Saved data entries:
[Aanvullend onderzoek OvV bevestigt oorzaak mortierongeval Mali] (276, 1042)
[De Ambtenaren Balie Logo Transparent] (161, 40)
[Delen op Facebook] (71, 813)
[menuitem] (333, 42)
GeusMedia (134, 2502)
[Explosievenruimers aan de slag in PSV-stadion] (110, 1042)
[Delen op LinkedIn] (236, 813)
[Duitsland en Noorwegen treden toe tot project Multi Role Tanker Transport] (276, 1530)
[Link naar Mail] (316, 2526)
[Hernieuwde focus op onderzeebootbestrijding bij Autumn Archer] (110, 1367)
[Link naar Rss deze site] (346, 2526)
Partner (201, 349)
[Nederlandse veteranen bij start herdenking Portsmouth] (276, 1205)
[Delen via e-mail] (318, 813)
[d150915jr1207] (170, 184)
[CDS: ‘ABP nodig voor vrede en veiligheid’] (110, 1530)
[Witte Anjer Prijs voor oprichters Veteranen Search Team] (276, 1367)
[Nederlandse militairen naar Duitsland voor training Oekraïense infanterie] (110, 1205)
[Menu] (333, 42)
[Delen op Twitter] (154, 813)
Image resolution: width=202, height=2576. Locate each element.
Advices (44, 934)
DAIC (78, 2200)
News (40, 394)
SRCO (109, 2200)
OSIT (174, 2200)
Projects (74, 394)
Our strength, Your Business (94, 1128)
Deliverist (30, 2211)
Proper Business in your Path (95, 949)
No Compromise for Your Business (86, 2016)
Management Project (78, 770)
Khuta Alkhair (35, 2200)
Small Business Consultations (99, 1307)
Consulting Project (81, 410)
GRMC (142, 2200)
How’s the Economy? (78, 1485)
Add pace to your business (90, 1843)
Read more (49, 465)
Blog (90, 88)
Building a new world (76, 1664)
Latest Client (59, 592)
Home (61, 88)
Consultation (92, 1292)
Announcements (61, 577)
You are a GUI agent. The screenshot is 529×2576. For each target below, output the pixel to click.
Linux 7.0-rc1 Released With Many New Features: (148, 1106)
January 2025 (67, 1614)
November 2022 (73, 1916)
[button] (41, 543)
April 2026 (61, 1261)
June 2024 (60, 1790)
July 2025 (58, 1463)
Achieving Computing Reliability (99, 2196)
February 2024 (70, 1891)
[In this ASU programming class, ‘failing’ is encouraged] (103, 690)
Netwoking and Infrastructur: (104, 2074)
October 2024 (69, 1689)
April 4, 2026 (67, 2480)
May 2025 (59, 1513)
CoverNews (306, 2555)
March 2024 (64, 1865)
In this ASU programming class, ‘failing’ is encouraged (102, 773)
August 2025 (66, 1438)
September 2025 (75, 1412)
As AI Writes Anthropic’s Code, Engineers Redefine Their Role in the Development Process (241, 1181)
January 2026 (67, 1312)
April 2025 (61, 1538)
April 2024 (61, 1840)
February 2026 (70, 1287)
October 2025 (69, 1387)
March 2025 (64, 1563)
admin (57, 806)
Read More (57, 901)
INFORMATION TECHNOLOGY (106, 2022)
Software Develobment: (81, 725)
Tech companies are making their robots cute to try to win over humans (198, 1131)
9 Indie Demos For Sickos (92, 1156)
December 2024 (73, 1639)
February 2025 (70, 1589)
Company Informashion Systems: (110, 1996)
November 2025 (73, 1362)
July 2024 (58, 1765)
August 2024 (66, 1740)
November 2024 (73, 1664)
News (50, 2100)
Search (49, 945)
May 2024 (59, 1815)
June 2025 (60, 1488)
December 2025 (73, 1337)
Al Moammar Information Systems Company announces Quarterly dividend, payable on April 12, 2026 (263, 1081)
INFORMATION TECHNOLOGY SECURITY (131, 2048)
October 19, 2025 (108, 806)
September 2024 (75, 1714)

• _TASK PROMPT_
Given the data above, which lines hold the string "Search"? Return them.

• _SOLUTION TO THIS EXERCISE_
[Witte Anjer Prijs voor oprichters Veteranen Search Team] (276, 1367)
Search (49, 945)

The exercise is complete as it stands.